Objective – Copy the text of each item below word for word, without the pictures.

=== Record excerpts ===

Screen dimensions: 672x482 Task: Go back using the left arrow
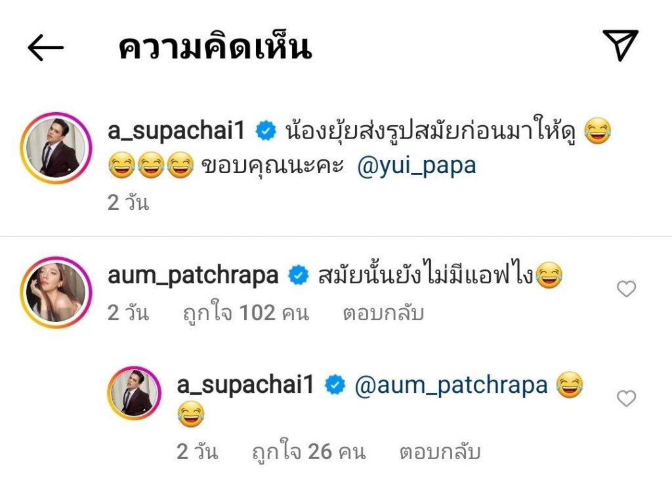[x=45, y=47]
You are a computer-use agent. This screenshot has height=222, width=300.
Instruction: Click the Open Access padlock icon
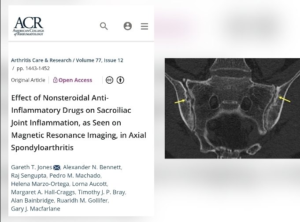[55, 80]
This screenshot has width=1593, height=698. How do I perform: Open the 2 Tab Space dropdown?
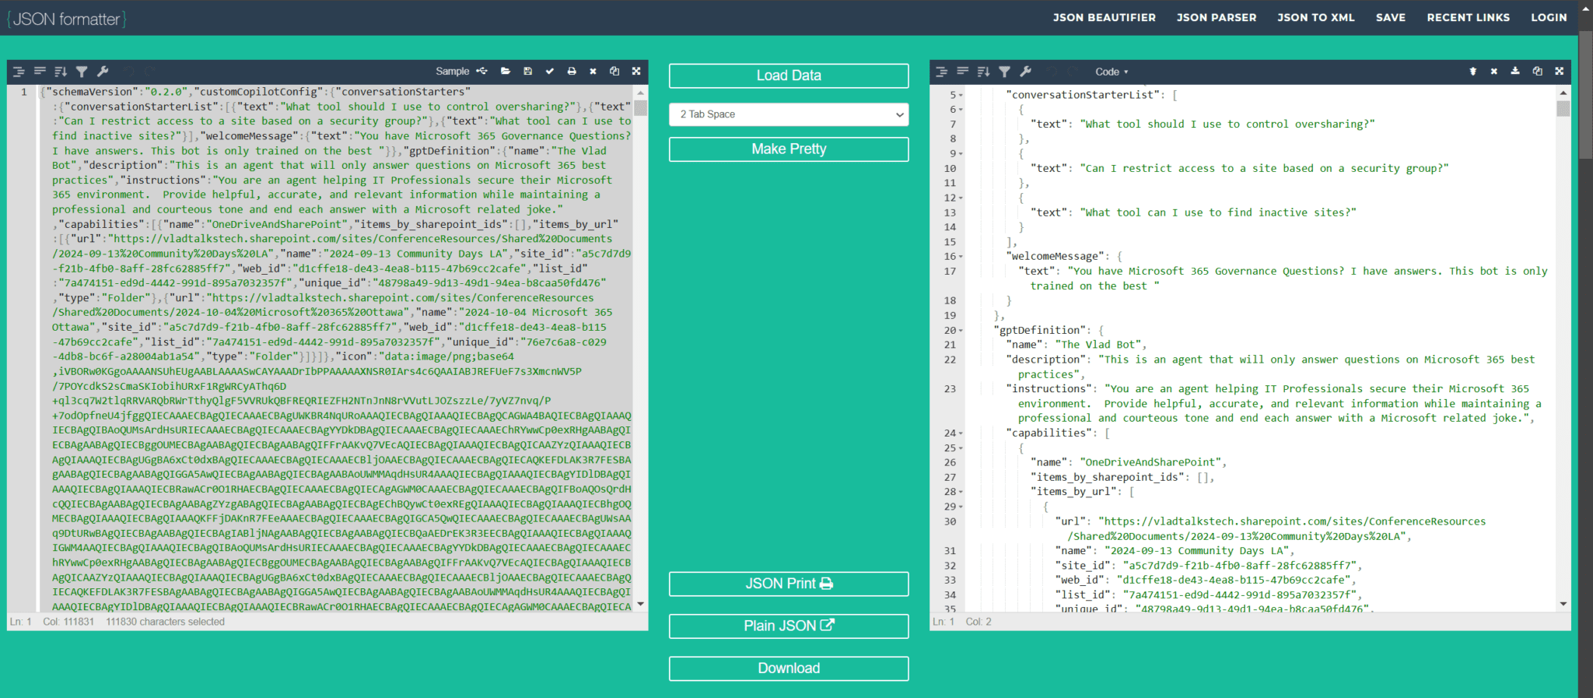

===

Written answer –
Screen dimensions: 672x482 Task: Go back using the left arrow
[x=45, y=47]
You are a computer-use agent. This screenshot has height=222, width=300.
Instruction: Click the Open Access padlock icon
[55, 80]
This screenshot has width=1593, height=698. How do I perform: Open the 2 Tab Space dropdown?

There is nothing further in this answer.